## Document passage
════

SYNOPSIS

cat in.vcf | vcf-annotate [OPTIONS] > out.vcf

DESCRIPTION

About: Annotates VCF file, adding filters or custom annotations. Requires tabix indexed file with annotations.

  • Currently annotates only the INFO column, but it will be extended on demand.

OPTIONS

-a, --annotations <file.gz>

The tabix indexed file with the annotations: CHR\tFROM[\tTO][\tVALUE]+.

-c, --columns <list>

The list of columns in the annotation file, e.g. CHROM,FROM,TO,-,INFO/STR,INFO/GN. The dash in this example indicates that the third column should be ignored. If TO is not present, it is assumed that TO equals to FROM.

-d, --description <file|string>

Header annotation, e.g. key=INFO,ID=HM2,Number=0,Type=Flag,Description='HapMap2 membership'. The descriptions can be read from a file, one annotation per line.

════

## Directives
a: For the vcf-annotate description, decide whether each statement agrees with the text. Answer yes or no, quoting the deciding words: (i) The tool currently annotates only the INFO column. (ii) In the columns example, the dash marks a column to be ignored. (iii) The annotation file does not need to be tabix indexed.
b: From the saved entries, transcribe the lines starting at the line that contains "Uncheck distribute requests" and ending at the line that contains "Action: 695,480".

[Saved entries]

════

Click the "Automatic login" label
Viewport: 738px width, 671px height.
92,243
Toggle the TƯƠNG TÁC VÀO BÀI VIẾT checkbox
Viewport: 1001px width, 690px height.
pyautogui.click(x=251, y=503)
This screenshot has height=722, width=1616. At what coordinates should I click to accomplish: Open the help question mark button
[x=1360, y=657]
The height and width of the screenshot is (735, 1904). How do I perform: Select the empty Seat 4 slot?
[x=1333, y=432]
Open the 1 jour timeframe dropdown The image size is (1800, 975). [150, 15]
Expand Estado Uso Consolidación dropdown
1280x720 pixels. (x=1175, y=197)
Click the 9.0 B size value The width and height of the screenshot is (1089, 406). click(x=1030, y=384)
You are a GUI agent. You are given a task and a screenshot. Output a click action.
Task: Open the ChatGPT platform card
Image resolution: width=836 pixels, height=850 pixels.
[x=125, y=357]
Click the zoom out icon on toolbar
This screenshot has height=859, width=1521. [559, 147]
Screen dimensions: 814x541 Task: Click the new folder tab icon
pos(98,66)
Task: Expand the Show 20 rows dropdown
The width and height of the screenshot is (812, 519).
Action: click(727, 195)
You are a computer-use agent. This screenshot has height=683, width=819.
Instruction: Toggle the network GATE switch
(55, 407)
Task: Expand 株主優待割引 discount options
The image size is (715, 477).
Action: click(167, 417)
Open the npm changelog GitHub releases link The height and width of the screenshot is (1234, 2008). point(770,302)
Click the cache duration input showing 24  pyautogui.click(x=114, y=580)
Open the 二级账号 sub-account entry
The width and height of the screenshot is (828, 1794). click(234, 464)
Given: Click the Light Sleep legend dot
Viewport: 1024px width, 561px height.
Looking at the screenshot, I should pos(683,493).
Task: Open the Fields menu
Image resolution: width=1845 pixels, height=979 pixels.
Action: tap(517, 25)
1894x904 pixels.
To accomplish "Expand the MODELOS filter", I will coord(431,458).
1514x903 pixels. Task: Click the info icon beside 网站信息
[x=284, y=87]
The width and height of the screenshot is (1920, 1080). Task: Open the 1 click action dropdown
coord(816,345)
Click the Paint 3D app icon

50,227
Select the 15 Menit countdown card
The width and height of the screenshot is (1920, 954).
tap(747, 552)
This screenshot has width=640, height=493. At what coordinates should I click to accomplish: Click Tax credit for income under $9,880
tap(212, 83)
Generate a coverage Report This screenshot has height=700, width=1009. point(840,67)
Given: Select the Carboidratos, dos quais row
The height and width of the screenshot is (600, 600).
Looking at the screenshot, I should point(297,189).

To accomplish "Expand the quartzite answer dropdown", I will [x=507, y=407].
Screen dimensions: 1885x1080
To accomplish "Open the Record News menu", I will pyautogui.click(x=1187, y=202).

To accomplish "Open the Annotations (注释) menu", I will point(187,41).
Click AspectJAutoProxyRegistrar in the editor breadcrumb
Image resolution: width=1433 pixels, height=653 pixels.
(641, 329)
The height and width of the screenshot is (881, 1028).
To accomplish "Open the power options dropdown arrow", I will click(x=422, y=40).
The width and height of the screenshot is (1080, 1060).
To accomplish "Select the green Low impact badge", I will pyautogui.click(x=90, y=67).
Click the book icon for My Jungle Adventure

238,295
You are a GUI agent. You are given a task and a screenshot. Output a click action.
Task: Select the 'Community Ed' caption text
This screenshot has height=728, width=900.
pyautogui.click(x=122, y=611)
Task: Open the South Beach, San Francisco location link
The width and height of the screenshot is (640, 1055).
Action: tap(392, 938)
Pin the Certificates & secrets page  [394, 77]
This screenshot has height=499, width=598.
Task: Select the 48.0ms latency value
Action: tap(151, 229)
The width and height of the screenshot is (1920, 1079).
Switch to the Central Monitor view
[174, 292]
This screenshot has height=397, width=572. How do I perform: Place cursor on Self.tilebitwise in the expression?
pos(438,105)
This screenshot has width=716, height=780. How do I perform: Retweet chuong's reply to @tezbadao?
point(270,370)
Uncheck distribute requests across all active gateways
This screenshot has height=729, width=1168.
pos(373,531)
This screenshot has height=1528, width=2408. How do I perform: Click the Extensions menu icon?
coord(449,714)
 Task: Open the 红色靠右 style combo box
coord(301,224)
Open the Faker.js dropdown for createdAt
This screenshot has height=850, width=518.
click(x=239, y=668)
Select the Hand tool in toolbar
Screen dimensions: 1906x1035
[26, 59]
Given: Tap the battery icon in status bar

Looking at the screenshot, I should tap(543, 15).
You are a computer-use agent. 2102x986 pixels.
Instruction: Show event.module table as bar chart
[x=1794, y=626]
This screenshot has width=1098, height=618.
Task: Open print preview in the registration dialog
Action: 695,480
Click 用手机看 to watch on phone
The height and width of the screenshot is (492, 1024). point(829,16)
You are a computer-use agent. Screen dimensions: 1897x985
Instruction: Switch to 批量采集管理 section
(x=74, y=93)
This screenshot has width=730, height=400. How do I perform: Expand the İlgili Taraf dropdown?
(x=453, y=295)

════

## Responses for each task
a:
(i) Yes: "Currently annotates only the INFO column, but it will be extended on demand."
(ii) Yes: "The dash in this example indicates that the third column should be ignored."
(iii) No: "Requires tabix indexed file with annotations."

b:
Uncheck distribute requests across all active gateways
This screenshot has height=729, width=1168.
pos(373,531)
This screenshot has height=1528, width=2408. How do I perform: Click the Extensions menu icon?
coord(449,714)
 Task: Open the 红色靠右 style combo box
coord(301,224)
Open the Faker.js dropdown for createdAt
This screenshot has height=850, width=518.
click(x=239, y=668)
Select the Hand tool in toolbar
Screen dimensions: 1906x1035
[26, 59]
Given: Tap the battery icon in status bar

Looking at the screenshot, I should tap(543, 15).
You are a computer-use agent. 2102x986 pixels.
Instruction: Show event.module table as bar chart
[x=1794, y=626]
This screenshot has width=1098, height=618.
Task: Open print preview in the registration dialog
Action: 695,480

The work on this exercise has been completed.